| Pressemitteilung Nr. 185/02 |
Regensburg, 20. September 2002
Maßnahmen des Freistaats Bayern, das Berufsschullehramt für Diplomstudiengänge zu öffnen, waren erfolgreich
Der sich abzeichnende Rückgang der Referendarszahlen in den letzten Jahren konnte durch eine auf dieses Einstellungsjahr begrenzte Sondermaßnahme des Freistaates Bayern, das Berufsschullehramt für bestimmte Diplomstudiengänge (Univ.) in den Berufsfeldern Elektrotechnik, Maschinenbau und Wirtschaft zu öffnen, deutlich gebremst werden.
Insgesamt 63 Studienreferendare, damit 30 mehr als im Vorjahr, haben zum Schuljahresbeginn ihren Dienst an den gewerblichen, kaufmännischen, agrar- und hauswirtschaftlichen beruflichen Schulen im Regierungsbezirk Oberpfalz aufgenommen.
Als weitere Neuerung läuft parallel zur bisherigen Lehrerausbildung ein Modellversuch zur Erprobung von Möglichkeiten zur Qualitätssicherung und Attraktivitätssteigerung des Lehrerberufs an beruflichen Schulen (AQUA). Dabei soll geklärt werden, ob eine stärker modularisierte und am Bedarf der Person und der Schule orientierte Gestaltung des Vorbereitungsdienstes die bisherige zweite Phase der Lehrerausbildung attraktiver macht.

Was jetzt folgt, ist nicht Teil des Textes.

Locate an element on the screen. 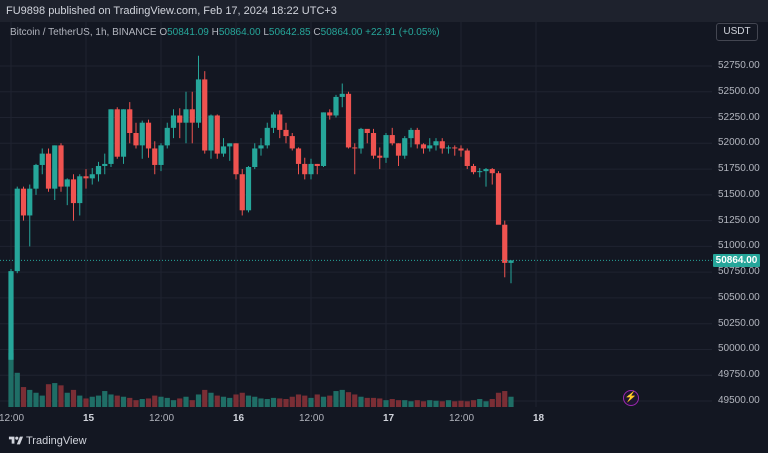  time-tick-label: 18 is located at coordinates (539, 418).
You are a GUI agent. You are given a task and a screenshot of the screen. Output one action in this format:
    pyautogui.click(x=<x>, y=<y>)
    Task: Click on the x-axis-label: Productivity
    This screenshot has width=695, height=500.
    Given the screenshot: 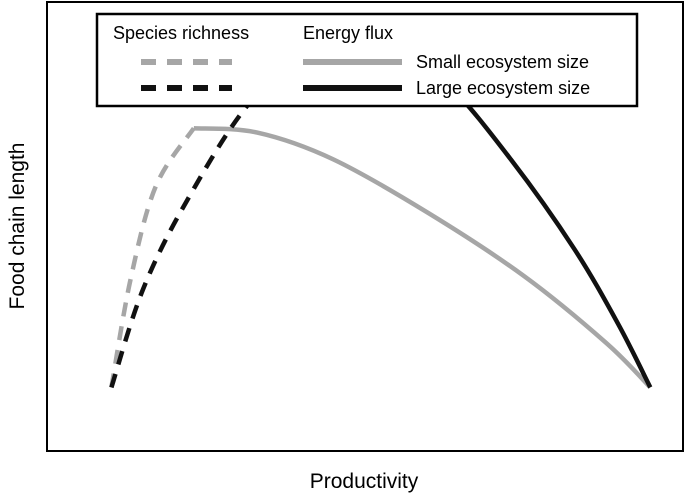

Leitender Regierungsschuldirektor Karl-Heinz Kirchberger von der Regierung der Oberpfalz händigte den jungen Lehrkräften zum Dienstanfang die Ernennungsurkunden aus und vereidigte sie auf das Grundgesetz und auf die Bayerische Verfassung. Für ihren neuen Lebensabschnitt und ihre weitere berufliche Tätigkeit wünschte Kirchberger den Studienreferendaren viel Erfolg.
Die Studienreferendare versehen ihren Vorbereitungsdienst an den Seminarschulen in Amberg, Sulzbach-Rosenberg, Schwandorf, Weiden i.d.OPf., Neustadt a.d.Waldnaab und Regensburg. Dabei soll eine fundierte schulpraktische Ausbildung für die Lehrertätigkeit an beruflichen Schulen vermittelt werden.